_TAREFAS PROPOSTAS_
[1] Responda às perguntas abaixo com base no texto fornecido.
(a) Em qual universidade estudava a estudante de História com quem se conversou muito?
(b) Segundo o texto, com que idade qualquer um mal passado dos vinte já é um senhor idoso?
(c) Com quem a mãe de Pluft estava ocupada no telefone?
[2] Transcreva fielmente o trecho do texto fornecido entre "Afinal, com 16" e "deliciando a todos.", inclusive.

_TEXTO FORNECIDO_
####################

Lembro da Ruth Rocha com uma fala divertida, atrasada e com um casaco exótico. Lembro de ter conversado muito com uma estudante de História da Usp, mal sabendo que eu mesma seria uma estudante de História da Unicamp, poucos anos depois.
Ela estava toda derretida pelo Ignácio de loyola Brandão, coisa que me chocou;
- que veeeeelho, fulana!!
Afinal, com 16 anos, qualquer um mal passado dos vinte já é um senhor idoso.
Mas me lembro com mais ardor de ter visto Maria Clara Machado, miúda, elétrica, em pé, falando e deliciando a todos.
Ela contava que , em uma das apresentações de Pluft, o fantasminha estava aflito porque a mãe não dava atenção, ocupada no telefone com a prima Bolha. Maria Clara disse que uma menininha de uns sete anos, levantou, no meio da platéia e gritou:
- liga não , Pluft!!!!! minha mãe também é assim!!!!!!
A platéia veio abaixo.

####################

_DADOS APRESENTADOS_

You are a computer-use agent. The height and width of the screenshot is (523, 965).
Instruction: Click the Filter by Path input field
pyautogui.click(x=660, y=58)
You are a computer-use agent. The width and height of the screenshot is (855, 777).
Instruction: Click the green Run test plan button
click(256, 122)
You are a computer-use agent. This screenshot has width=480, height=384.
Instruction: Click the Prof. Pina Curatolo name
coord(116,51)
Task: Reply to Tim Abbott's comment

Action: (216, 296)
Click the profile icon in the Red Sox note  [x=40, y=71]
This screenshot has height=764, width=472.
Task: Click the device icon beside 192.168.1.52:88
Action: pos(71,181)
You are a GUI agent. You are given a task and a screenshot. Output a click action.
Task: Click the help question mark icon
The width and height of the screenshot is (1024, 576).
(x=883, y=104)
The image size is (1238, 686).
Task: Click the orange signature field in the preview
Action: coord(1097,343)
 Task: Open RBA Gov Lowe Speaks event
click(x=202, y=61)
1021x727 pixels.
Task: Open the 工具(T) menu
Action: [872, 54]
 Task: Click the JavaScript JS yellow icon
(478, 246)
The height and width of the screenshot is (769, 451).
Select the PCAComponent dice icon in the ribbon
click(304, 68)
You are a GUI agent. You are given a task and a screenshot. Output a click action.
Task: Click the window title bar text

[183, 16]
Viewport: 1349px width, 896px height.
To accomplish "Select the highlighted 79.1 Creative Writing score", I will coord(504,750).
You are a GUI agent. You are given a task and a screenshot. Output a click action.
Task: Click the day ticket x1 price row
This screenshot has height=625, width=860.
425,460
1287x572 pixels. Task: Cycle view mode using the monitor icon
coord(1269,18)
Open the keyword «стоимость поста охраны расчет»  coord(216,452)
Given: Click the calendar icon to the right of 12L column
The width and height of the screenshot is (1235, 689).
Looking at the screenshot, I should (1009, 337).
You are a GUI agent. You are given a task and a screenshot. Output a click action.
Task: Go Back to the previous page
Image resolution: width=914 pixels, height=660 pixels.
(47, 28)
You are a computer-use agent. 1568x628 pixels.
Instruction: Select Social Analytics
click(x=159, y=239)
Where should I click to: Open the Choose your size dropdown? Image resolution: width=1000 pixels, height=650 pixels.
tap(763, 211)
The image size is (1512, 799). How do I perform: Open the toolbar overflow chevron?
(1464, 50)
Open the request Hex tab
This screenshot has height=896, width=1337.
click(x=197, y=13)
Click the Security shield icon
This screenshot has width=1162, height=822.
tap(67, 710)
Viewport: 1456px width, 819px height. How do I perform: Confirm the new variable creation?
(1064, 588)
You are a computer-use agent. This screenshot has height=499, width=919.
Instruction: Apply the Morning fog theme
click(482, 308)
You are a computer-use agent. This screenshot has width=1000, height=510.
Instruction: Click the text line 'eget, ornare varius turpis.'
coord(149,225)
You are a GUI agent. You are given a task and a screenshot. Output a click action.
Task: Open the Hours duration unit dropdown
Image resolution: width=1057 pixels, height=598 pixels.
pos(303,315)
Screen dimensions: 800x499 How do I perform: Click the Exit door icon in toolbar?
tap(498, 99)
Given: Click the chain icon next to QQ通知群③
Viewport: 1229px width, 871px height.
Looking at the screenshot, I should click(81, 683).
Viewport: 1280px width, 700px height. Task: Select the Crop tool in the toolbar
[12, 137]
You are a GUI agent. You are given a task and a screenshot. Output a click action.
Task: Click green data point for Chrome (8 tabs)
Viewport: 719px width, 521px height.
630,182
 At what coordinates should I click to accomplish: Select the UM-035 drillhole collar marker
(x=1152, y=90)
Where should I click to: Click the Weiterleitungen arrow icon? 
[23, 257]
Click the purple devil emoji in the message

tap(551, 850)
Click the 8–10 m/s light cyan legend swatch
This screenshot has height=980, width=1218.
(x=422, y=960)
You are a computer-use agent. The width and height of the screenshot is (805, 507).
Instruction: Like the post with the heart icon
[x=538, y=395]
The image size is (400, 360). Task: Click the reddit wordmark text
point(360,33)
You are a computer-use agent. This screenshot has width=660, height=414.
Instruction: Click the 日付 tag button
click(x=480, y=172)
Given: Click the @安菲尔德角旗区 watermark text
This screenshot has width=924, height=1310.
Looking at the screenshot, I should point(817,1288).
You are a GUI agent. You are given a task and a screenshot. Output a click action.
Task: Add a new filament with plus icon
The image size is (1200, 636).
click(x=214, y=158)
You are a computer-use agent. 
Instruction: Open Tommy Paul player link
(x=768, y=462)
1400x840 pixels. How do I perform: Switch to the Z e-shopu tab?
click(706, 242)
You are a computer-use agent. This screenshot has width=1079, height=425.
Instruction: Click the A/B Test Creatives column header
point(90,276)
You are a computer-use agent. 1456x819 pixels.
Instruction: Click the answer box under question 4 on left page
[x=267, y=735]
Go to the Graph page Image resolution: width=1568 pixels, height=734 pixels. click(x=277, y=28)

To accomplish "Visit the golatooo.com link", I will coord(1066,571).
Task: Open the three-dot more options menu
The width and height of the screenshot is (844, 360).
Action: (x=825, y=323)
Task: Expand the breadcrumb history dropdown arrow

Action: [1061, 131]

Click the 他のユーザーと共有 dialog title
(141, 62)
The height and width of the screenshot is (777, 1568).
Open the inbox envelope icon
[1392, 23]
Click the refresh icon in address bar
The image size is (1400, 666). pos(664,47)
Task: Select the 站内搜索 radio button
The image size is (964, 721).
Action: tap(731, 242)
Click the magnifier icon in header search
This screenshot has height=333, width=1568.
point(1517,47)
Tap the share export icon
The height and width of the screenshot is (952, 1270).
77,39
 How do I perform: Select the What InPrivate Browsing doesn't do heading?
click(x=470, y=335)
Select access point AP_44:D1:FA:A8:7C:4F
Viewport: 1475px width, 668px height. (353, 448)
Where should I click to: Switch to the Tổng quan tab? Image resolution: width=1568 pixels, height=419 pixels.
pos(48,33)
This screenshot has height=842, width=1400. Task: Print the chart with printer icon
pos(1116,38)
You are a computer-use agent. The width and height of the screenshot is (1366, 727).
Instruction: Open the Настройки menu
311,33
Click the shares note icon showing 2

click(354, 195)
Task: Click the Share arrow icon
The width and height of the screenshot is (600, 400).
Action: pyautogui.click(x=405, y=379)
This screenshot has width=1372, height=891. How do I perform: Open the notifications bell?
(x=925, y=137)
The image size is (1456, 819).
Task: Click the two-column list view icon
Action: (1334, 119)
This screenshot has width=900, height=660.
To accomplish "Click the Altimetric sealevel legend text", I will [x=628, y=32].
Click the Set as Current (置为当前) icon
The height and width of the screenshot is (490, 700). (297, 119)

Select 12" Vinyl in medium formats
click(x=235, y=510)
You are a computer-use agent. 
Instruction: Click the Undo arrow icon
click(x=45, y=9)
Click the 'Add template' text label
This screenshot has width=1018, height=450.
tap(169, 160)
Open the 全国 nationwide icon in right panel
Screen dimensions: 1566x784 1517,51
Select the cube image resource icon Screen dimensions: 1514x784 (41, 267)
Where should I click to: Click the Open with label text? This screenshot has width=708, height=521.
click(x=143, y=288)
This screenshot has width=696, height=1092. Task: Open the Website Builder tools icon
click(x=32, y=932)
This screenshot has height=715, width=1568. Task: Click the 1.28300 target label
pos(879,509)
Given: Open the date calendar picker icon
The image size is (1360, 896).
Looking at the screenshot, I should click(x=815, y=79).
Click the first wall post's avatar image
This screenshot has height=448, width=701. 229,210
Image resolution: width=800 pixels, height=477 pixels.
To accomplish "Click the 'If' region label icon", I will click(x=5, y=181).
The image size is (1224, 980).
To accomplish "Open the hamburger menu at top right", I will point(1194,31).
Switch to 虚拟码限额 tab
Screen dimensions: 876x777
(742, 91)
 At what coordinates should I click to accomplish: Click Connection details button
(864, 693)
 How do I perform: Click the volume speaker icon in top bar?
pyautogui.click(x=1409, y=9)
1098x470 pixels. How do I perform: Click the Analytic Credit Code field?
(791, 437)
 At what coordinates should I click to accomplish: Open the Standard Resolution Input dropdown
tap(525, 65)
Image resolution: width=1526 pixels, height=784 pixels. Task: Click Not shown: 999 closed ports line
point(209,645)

####################

_RESPOSTAS POR TAREFA_
[1]
(a) Na Usp.
(b) Com 16 anos.
(c) Com a prima Bolha.

[2]
Afinal, com 16 anos, qualquer um mal passado dos vinte já é um senhor idoso.
Mas me lembro com mais ardor de ter visto Maria Clara Machado, miúda, elétrica, em pé, falando e deliciando a todos.